Rozwiązujesz dyktando:
Znaleziony pies
Gdy szłam ze szkoły usłyszałam pisk w wąskiej uliczce. Zaniepokojona poszłam zobaczyć skąd i co wydobywa ten dźwięk. Zobaczyłam, że coś jest pod dużym kartonem. Podniosłam karton i zauważyłam pięknego szczeniaka. Miał piękną lśniącą w promieniach słońca sierść. Widziałam w jego oczach spojrzenie, które mówiło : „ Weź mnie do domu”. Od razu go pokochałam. Wzięłam go i zaniosłam do domu. Rodzice pozwolili mi go zatrzymać. Nazwałam go Łańcuch, ponieważ miał złotą sierść jak biżuteria. Zaopiekowałam się nim bardzo dobrze. Codziennie zaprowadzałam go do babci aby nic mu się nie stało. Zawsze gdy odchodziłam widziałam, że chce iść ze mną. Jego oczy mówiły „ Nie zostawiaj mnie”. Przez cały dzień martwiłam się o niego. Gdy go zobaczyłam od razu stawałam się szczęśliwa. Lecz po kilku dniach Łańcuch przyzwyczaił się. I już nie tęsknił, tak jakby miało mu pęknąć jego małe psie serduszko.
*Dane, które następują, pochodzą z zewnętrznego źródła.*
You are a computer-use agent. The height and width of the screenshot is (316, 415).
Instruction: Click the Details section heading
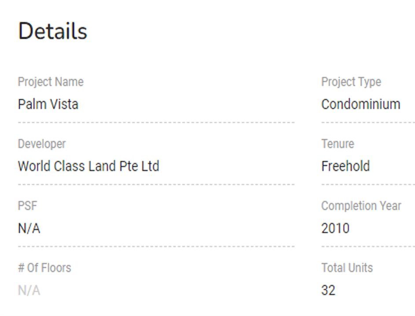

Po miesiącu zdecydowałam że piesek zostanie sam w domu. U babci zachowywał się świetnie, więc czemu miałby nie zostać sam w domu? Poszłam do szkoły nie martwiąc się o Łańcucha. Wróciłam do domu wcześniej, ponieważ miałam robić z Oskarem- moim najlepszym przyjacielem -projekt na chemię. Zauważyłam, że gdy weszłam do domu, nie witał mnie Łańcuch. Przeszukałam cały dom i go nie znalazłam. Zaczęłam się zamartwiać. Rozpoczęłam szukać Łańcucha na własną rękę. Oskar powiedział mi, że przyczepił chip do psa i łatwo go znajdziemy. Na telefonie wyświetlił mapę z punktem, w którym znajduje się pies. Szybko pojechaliśmy tam na rowerach. Zaznaczony punktem był opuszczony dom. Usłyszałam szczekanie psa. Wbiegłam do domu. Był tam Łańcuch w jakiejś klatce . Uwolniłam go. I szybko z tego miejsca uciekliśmy.
Jadąc do domu znalazłam ogłoszenie. Było tam napisane że słynny milioner zgubił psa i oferuje 10 tysięcy złotych za znalezienie. Doczepione było też zdjęcie, na którym był Łańcuch. Pomyślałam, że ktoś może za nim płakać. Od razu skontaktowałam się z właścicielem psa. Nie chciałam żadnych pieniędzy chciałam tylko aby milioner był szczęśliwy.
Następnego dnia oddałam psa z łzami w oczach. Milioner aby mnie uszczęśliwić, zabrał mnie do schroniska i podarował psa. Wybrałam małego szczeniaka. Jego sierść była brązowo-biała. Był śliczny. Nazwałam go Łatek. Będę nim się bardzo dobrze zajmowała. I nigdy mnie nie opuści.